* **WHAT TO DO**
Send back every record exactly.
*** Opening of MATERIAL TO PROCESS ***
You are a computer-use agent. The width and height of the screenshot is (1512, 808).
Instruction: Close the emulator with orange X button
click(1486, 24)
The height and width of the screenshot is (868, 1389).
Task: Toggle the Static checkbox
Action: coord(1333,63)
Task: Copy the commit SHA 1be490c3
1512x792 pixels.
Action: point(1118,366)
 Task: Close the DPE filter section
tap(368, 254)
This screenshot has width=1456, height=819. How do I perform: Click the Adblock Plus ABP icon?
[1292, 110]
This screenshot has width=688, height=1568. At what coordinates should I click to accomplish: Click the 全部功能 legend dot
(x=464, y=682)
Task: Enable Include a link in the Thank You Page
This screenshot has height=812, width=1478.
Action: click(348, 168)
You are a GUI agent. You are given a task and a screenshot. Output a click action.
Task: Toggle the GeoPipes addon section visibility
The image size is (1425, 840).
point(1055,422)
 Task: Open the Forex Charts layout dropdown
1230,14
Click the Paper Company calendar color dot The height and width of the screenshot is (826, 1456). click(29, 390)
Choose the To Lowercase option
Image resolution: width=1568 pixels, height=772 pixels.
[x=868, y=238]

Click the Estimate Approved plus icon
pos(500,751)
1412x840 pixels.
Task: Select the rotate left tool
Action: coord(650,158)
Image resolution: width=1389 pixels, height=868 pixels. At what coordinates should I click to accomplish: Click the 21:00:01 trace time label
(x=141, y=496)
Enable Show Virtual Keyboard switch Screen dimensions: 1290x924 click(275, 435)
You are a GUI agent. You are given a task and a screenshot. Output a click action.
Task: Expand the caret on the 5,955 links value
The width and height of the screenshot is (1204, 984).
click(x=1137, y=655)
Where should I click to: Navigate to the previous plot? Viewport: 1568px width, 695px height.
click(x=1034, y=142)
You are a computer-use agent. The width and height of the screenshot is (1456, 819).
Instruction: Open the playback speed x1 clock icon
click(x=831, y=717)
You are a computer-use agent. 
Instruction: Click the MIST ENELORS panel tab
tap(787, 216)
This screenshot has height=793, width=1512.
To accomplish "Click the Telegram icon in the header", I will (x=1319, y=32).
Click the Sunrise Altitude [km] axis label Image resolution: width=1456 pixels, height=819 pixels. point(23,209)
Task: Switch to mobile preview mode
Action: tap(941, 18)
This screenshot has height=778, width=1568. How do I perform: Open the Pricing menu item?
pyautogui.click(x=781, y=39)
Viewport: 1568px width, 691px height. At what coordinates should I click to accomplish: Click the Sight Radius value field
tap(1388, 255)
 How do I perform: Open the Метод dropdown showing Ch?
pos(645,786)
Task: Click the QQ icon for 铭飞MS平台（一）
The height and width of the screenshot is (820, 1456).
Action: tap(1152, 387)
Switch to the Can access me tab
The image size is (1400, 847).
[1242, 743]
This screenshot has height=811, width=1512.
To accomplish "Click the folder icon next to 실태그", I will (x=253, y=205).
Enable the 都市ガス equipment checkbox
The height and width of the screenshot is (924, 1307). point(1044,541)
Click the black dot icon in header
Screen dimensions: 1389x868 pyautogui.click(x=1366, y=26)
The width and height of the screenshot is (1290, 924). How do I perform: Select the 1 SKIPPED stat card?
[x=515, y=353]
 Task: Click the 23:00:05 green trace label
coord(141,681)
*** Close of MATERIAL TO PROCESS ***
* **THE ANSWER**
You are a computer-use agent. The width and height of the screenshot is (1512, 808).
Instruction: Close the emulator with orange X button
click(1486, 24)
The height and width of the screenshot is (868, 1389).
Task: Toggle the Static checkbox
Action: coord(1333,63)
Task: Copy the commit SHA 1be490c3
1512x792 pixels.
Action: point(1118,366)
 Task: Close the DPE filter section
tap(368, 254)
This screenshot has width=1456, height=819. How do I perform: Click the Adblock Plus ABP icon?
[1292, 110]
This screenshot has width=688, height=1568. At what coordinates should I click to accomplish: Click the 全部功能 legend dot
(x=464, y=682)
Task: Enable Include a link in the Thank You Page
This screenshot has height=812, width=1478.
Action: click(348, 168)
You are a GUI agent. You are given a task and a screenshot. Output a click action.
Task: Toggle the GeoPipes addon section visibility
The image size is (1425, 840).
point(1055,422)
 Task: Open the Forex Charts layout dropdown
1230,14
Click the Paper Company calendar color dot The height and width of the screenshot is (826, 1456). click(29, 390)
Choose the To Lowercase option
Image resolution: width=1568 pixels, height=772 pixels.
[x=868, y=238]

Click the Estimate Approved plus icon
pos(500,751)
1412x840 pixels.
Task: Select the rotate left tool
Action: coord(650,158)
Image resolution: width=1389 pixels, height=868 pixels. At what coordinates should I click to accomplish: Click the 21:00:01 trace time label
(x=141, y=496)
Enable Show Virtual Keyboard switch Screen dimensions: 1290x924 click(275, 435)
You are a GUI agent. You are given a task and a screenshot. Output a click action.
Task: Expand the caret on the 5,955 links value
The width and height of the screenshot is (1204, 984).
click(x=1137, y=655)
Where should I click to: Navigate to the previous plot? Viewport: 1568px width, 695px height.
click(x=1034, y=142)
You are a computer-use agent. The width and height of the screenshot is (1456, 819).
Instruction: Open the playback speed x1 clock icon
click(x=831, y=717)
You are a computer-use agent. 
Instruction: Click the MIST ENELORS panel tab
tap(787, 216)
This screenshot has height=793, width=1512.
To accomplish "Click the Telegram icon in the header", I will (x=1319, y=32).
Click the Sunrise Altitude [km] axis label Image resolution: width=1456 pixels, height=819 pixels. point(23,209)
Task: Switch to mobile preview mode
Action: tap(941, 18)
This screenshot has height=778, width=1568. How do I perform: Open the Pricing menu item?
pyautogui.click(x=781, y=39)
Viewport: 1568px width, 691px height. At what coordinates should I click to accomplish: Click the Sight Radius value field
tap(1388, 255)
 How do I perform: Open the Метод dropdown showing Ch?
pos(645,786)
Task: Click the QQ icon for 铭飞MS平台（一）
The height and width of the screenshot is (820, 1456).
Action: tap(1152, 387)
Switch to the Can access me tab
The image size is (1400, 847).
[1242, 743]
This screenshot has height=811, width=1512.
To accomplish "Click the folder icon next to 실태그", I will (x=253, y=205).
Enable the 都市ガス equipment checkbox
The height and width of the screenshot is (924, 1307). point(1044,541)
Click the black dot icon in header
Screen dimensions: 1389x868 pyautogui.click(x=1366, y=26)
The width and height of the screenshot is (1290, 924). How do I perform: Select the 1 SKIPPED stat card?
[x=515, y=353]
 Task: Click the 23:00:05 green trace label
coord(141,681)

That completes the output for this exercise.